__Dataset records__:

▽

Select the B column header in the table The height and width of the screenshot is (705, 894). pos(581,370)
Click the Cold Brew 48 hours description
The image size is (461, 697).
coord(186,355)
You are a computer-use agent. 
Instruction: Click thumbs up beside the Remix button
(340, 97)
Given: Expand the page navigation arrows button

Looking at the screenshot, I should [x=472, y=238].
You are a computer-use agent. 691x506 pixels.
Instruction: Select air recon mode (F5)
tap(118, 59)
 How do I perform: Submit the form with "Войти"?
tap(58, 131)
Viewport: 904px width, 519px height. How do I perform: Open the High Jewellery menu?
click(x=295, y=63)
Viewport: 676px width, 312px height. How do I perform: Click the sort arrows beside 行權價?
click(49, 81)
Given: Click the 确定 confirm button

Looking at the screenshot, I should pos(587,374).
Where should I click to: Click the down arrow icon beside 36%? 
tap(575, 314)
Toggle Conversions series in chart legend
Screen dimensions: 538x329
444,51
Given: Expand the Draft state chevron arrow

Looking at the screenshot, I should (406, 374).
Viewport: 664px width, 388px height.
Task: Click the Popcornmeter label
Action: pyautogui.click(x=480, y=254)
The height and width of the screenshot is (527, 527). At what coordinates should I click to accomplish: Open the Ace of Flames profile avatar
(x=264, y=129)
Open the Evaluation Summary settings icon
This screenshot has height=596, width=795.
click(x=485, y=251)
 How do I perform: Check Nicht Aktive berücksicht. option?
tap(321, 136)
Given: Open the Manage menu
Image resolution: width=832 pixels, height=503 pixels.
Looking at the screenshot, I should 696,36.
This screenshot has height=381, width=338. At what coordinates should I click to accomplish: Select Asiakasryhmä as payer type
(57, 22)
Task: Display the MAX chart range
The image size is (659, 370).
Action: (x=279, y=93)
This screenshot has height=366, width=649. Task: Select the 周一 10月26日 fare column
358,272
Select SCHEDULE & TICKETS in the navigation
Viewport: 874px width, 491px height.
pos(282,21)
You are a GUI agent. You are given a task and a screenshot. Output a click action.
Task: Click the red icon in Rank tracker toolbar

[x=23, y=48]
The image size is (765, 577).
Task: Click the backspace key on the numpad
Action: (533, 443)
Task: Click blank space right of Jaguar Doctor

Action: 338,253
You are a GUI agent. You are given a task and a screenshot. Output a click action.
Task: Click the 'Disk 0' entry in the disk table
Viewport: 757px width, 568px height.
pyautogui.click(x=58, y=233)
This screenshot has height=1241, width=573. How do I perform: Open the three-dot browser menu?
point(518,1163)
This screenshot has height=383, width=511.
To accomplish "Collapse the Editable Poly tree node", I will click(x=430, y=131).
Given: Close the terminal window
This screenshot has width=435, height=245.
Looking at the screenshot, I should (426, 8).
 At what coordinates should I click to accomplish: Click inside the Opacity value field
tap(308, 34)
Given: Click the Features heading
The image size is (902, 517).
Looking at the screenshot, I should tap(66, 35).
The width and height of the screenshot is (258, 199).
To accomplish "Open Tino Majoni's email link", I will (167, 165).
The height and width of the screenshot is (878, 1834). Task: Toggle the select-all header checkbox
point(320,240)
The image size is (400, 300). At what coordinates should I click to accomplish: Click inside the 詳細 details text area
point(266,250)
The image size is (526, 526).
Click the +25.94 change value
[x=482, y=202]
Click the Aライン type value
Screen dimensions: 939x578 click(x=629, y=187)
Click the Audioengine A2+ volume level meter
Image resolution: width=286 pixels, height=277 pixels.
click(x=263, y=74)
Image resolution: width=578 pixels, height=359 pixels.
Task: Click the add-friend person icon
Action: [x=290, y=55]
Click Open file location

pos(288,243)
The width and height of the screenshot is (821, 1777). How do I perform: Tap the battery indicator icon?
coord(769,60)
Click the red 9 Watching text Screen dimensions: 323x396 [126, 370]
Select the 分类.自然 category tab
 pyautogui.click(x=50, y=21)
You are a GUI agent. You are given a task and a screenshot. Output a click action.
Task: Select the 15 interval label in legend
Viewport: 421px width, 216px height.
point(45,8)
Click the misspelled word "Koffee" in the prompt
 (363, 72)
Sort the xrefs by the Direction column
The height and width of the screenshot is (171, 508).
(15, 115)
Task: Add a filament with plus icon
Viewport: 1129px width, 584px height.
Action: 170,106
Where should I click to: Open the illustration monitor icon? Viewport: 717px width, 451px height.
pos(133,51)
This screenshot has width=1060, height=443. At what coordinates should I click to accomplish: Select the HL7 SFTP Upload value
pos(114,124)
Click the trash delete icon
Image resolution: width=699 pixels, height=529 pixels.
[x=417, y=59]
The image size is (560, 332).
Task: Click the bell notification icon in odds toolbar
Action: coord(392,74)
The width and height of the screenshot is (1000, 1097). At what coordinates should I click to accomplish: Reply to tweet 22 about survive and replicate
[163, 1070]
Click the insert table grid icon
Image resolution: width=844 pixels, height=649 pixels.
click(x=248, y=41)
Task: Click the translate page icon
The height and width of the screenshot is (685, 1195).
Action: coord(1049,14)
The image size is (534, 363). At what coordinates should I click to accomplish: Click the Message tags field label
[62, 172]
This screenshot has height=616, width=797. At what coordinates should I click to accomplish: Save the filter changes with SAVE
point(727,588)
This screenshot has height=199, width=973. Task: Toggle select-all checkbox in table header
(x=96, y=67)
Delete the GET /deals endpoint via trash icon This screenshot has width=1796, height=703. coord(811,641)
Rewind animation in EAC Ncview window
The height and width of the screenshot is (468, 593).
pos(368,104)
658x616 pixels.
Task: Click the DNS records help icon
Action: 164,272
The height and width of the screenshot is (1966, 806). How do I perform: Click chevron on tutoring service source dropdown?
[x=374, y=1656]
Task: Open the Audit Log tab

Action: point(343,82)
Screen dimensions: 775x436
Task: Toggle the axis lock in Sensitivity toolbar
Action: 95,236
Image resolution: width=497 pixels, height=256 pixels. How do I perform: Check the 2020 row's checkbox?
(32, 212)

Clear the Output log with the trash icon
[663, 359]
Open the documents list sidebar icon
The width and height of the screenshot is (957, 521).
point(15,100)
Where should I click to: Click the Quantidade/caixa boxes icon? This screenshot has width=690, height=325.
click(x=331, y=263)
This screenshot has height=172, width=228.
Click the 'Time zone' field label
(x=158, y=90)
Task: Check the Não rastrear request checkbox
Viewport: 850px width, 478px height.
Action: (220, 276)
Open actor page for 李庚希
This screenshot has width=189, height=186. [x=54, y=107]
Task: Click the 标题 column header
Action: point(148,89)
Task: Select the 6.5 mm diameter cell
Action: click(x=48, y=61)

△

__Work to be completed__: Among the lines of the data, some may contain the string "chart"; report how many, and nothing more.

__Task answer__: 2